(Extracted data entries)
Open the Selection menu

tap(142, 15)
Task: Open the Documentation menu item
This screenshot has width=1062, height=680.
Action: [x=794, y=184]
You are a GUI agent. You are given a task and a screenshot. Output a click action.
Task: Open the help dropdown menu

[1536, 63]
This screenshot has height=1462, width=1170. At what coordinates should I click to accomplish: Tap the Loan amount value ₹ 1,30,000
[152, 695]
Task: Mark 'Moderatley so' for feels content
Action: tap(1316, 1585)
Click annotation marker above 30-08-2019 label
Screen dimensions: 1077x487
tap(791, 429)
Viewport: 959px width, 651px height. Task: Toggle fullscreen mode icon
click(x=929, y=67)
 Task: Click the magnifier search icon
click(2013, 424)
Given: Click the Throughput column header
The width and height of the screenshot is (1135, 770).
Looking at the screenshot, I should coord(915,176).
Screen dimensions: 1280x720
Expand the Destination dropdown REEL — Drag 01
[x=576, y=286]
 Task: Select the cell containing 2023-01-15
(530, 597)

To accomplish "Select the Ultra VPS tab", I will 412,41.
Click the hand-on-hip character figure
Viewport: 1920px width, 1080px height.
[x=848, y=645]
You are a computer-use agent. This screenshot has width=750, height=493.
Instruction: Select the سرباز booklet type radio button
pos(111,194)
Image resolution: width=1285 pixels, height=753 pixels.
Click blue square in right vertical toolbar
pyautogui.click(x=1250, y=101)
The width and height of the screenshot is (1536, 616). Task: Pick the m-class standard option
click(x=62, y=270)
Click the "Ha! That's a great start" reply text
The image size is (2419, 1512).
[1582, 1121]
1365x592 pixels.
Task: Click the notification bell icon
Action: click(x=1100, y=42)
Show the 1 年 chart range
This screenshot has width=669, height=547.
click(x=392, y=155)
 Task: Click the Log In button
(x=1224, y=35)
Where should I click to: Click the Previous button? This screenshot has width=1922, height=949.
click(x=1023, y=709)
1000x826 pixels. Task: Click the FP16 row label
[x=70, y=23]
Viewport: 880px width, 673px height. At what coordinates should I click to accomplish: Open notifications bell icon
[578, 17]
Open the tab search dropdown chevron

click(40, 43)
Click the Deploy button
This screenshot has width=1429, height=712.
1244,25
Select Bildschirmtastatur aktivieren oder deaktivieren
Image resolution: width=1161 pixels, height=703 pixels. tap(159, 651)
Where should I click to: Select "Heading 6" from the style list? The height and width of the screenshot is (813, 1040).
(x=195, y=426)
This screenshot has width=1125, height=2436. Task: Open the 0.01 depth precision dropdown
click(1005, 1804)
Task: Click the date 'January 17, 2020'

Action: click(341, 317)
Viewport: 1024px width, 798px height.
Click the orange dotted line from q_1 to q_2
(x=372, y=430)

INSTRUCTIONS FOR THE TASK
Retype all the data, keeping every character the same.

EXERCISE OUTPUT
Open the Selection menu

tap(142, 15)
Task: Open the Documentation menu item
This screenshot has width=1062, height=680.
Action: [x=794, y=184]
You are a GUI agent. You are given a task and a screenshot. Output a click action.
Task: Open the help dropdown menu

[1536, 63]
This screenshot has height=1462, width=1170. At what coordinates should I click to accomplish: Tap the Loan amount value ₹ 1,30,000
[152, 695]
Task: Mark 'Moderatley so' for feels content
Action: tap(1316, 1585)
Click annotation marker above 30-08-2019 label
Screen dimensions: 1077x487
tap(791, 429)
Viewport: 959px width, 651px height. Task: Toggle fullscreen mode icon
click(x=929, y=67)
 Task: Click the magnifier search icon
click(2013, 424)
Given: Click the Throughput column header
The width and height of the screenshot is (1135, 770).
Looking at the screenshot, I should coord(915,176).
Screen dimensions: 1280x720
Expand the Destination dropdown REEL — Drag 01
[x=576, y=286]
 Task: Select the cell containing 2023-01-15
(530, 597)

To accomplish "Select the Ultra VPS tab", I will 412,41.
Click the hand-on-hip character figure
Viewport: 1920px width, 1080px height.
[x=848, y=645]
You are a computer-use agent. This screenshot has width=750, height=493.
Instruction: Select the سرباز booklet type radio button
pos(111,194)
Image resolution: width=1285 pixels, height=753 pixels.
Click blue square in right vertical toolbar
pyautogui.click(x=1250, y=101)
The width and height of the screenshot is (1536, 616). Task: Pick the m-class standard option
click(x=62, y=270)
Click the "Ha! That's a great start" reply text
The image size is (2419, 1512).
[1582, 1121]
1365x592 pixels.
Task: Click the notification bell icon
Action: click(x=1100, y=42)
Show the 1 年 chart range
This screenshot has width=669, height=547.
click(x=392, y=155)
 Task: Click the Log In button
(x=1224, y=35)
Where should I click to: Click the Previous button? This screenshot has width=1922, height=949.
click(x=1023, y=709)
1000x826 pixels. Task: Click the FP16 row label
[x=70, y=23]
Viewport: 880px width, 673px height. At what coordinates should I click to accomplish: Open notifications bell icon
[578, 17]
Open the tab search dropdown chevron

click(40, 43)
Click the Deploy button
This screenshot has width=1429, height=712.
1244,25
Select Bildschirmtastatur aktivieren oder deaktivieren
Image resolution: width=1161 pixels, height=703 pixels. tap(159, 651)
Where should I click to: Select "Heading 6" from the style list? The height and width of the screenshot is (813, 1040).
(x=195, y=426)
This screenshot has width=1125, height=2436. Task: Open the 0.01 depth precision dropdown
click(1005, 1804)
Task: Click the date 'January 17, 2020'

Action: click(341, 317)
Viewport: 1024px width, 798px height.
Click the orange dotted line from q_1 to q_2
(x=372, y=430)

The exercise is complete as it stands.